Zu den beiden Deutschen gesellte sich Maverick Vinales. Der Spanier sitzt an diesem Wochenende wieder auf seiner FTR-Honda des Avintia-Teams. Der fünffache Saisonsieger musste sich öffentlich für seine Eskapaden am vergangenen Wochenende in Malaysia entschuldigen.
Am Vormittag stürzte Vinales noch, aber im zweiten Training war er wie eh und je konkurrenzfähig. Vinales fehlten 0,282 Sekunden auf Folger, womit er sich auf dem dritten Platz einreihte.
Stürze in Serie
Dahinter wurde die Lücke zum Rest des Feldes schon deutlich größer. Der Brite Danny Kent (KTM) hatte als Vierter schon einen Rückstand von acht Zehntelsekunden. Auf den weiteren Plätzen folgten Romano Fenati (FTR-Honda), Zulfahmi Khairuddin (KTM) und Jakub Kornfeil (FTR-Honda). Die Top 10 rundeten die beiden Spanier Efren Vazquez und Alberto Moncayo sowie Louis Rossi (alle drei FTR-Honda) ab. Letzterer stürzte im Verlaufe des Trainings und lieferte dem Racing-Team-Germany Schrott ab.

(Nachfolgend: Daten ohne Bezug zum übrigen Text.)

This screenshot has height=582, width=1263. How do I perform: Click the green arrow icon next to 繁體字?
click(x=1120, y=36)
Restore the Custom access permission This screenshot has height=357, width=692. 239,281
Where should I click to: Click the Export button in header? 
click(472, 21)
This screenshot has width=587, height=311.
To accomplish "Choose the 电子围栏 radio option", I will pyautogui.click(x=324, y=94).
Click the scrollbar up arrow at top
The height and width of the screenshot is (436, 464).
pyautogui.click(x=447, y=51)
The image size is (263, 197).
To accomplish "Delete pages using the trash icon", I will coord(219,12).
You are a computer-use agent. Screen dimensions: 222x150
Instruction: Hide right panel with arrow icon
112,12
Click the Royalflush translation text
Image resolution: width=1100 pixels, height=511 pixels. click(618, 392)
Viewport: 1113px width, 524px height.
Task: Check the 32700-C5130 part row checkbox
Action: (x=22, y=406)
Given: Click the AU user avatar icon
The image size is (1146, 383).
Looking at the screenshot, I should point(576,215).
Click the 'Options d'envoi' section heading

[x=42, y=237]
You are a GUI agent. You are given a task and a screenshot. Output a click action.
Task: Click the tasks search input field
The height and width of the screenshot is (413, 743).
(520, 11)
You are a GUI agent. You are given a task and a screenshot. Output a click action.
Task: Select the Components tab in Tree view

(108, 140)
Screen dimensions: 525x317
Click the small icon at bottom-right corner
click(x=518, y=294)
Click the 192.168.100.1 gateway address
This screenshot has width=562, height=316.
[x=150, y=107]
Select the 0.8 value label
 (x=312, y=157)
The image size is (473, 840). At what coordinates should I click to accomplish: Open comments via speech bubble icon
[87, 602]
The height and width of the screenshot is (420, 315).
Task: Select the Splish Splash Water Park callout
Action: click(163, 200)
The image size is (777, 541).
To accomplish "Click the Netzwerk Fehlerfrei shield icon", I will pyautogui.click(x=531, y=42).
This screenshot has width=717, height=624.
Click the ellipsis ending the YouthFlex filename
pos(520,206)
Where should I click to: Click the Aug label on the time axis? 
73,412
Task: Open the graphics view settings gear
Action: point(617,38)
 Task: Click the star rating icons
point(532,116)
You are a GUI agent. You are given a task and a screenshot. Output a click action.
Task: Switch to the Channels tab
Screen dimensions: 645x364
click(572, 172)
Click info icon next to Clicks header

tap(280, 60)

Auch die beiden Suter-Teamkollegen Miguel Oliveira und Alex Marquez landeten im Kiesbett. Marquez ließ sich anschließend hinter der Leitplanke eine Hand behandeln. Alle Fahrer im Spitzenfeld konnten am Nachmittag ihre Zeiten verbessern.
Toni Finsterbusch hatte diese Möglichkeit nicht. Der Motor seiner Honda ging aus und er konnte ihn nicht mehr anwerfen. Mit der Zeit von einer langsamen Einführungsrunde landete der Deutsche auf Platz 32. Luca Amato, der ebenfalls zum ersten Mal in Australien ist, klassierte sich mit seiner Kalex-KTM als 28.
Moto2: Lüthi geschlagen
Der Spanier Pol Espargaro lieferte im zweiten Freien Training der Moto2-Klasse eine ähnliche Leistung wie Casey Stoner in der MotoGP ab. Der Kalex-Pilot war auf Phillip Island klar der schnellste Mann in der mittleren Klasse und nahm der versammelten Konkurrenz knapp eine Sekunde ab.
Erster Verfolger des Spaniers war der Schweizer Tom Lüthi (Suter). Sein Rückstand auf Espargaros Runde von 1:34.578 Minuten betrug 0,929 Sekunden.